Bien sûr qu’elle était fière de ce projet, et qu’elle aurait aimé le voir s’étaler sur des doubles pages de revues plus ou moins confidentielles, plus ou moins prétentieuse, assez en tout cas pour conférer à ce qui y est montré un caractère d’honorabilité non discutable. Elle qui n’avait jamais eu goût ni pour la compétition, ni pour la publicité réalisait finalement qu’un tourbillon parfaitement humain, et sans doute pour cela dégradant l’y avait conduite avec une facilité désolante. Plus elle était avancée dans les années, plus elle avait voulu tout cela, à défaut d’autre chose peut-être, mais il lui fallait avoir la satisfaction de montrer, d’exposer son travail, comme si ainsi réellement il prenait vie. Ce n’était pas à l’usage qu’il acquérrait son permis d’être, non c’était à l’image.
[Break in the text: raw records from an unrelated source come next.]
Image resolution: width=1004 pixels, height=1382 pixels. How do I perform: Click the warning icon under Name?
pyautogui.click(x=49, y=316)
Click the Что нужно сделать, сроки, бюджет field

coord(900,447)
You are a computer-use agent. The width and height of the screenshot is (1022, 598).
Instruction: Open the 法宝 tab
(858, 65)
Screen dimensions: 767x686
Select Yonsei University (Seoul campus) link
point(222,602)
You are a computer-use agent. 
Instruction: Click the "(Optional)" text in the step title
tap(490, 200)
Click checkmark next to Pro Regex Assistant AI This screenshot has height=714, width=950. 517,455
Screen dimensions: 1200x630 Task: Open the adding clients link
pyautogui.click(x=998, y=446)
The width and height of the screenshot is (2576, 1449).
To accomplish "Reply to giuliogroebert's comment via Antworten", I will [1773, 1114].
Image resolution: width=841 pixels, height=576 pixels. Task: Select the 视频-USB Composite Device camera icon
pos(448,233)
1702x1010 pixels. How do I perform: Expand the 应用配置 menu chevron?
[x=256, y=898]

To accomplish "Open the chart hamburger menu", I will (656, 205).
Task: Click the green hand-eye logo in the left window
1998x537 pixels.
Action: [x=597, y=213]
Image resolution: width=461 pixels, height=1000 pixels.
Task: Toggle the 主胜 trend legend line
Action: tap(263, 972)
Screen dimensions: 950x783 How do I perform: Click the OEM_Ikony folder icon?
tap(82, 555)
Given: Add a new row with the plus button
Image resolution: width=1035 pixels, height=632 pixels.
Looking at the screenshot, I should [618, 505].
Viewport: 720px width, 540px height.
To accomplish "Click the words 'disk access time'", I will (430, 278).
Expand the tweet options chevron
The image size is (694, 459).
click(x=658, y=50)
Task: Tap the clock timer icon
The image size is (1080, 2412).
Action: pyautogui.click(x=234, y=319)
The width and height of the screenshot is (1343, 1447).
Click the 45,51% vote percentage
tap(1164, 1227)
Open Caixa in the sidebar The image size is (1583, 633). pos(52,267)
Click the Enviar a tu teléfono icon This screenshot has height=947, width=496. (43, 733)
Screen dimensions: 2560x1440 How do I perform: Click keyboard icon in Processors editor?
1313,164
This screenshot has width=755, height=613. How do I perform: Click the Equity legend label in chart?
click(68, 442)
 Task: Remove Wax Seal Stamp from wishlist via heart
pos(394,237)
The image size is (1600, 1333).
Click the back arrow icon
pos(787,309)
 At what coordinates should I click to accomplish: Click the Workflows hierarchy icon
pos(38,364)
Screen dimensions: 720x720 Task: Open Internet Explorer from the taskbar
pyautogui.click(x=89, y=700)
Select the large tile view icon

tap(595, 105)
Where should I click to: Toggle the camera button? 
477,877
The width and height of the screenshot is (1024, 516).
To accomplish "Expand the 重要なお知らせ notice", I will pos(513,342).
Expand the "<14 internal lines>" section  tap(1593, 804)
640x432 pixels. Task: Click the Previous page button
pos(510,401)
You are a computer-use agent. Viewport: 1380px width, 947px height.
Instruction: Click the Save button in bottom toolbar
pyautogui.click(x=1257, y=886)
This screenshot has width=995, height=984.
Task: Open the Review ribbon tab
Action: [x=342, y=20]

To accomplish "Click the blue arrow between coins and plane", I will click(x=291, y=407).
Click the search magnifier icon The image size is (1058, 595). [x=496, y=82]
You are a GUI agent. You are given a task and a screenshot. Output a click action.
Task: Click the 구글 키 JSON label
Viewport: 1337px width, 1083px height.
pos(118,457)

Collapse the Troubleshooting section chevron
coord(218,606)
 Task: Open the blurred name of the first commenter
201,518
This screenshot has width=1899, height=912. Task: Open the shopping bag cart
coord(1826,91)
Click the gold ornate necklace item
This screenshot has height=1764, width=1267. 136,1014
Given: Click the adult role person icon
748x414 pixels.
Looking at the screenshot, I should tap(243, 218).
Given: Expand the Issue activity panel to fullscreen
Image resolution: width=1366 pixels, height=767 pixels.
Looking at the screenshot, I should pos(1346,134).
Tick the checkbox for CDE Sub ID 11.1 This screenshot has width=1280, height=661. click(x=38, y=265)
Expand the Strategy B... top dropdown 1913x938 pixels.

Cet espère d’ombre inutile qu’il projetait sur le monde. Au moins l’impact en était-il parfaitement anodin, enfin sur le paysage, et sur les esprits aussi sans doute, soyons raisonnables. Le métier était devenu tellement stupide, tellement impraticable au pays de l’ « exception culturelle » qu’il fallait trouver une maigre compensation à ces heures perdues à se battre contre le rien de moulins à vents qui n’existaient que par leur pouvoir de nuisance.

Elle avait produit une chose remarquable cette fois. Elle en avait la certitude profonde. Ce petit objet. Ce petit véhicule roulant ou mouvant qui se fondrait bien vite dans un paysage en décomposition tandis que ses habitants se laisseraient aller à une vie nouvelle possédait une beauté quasi-indéfinissable.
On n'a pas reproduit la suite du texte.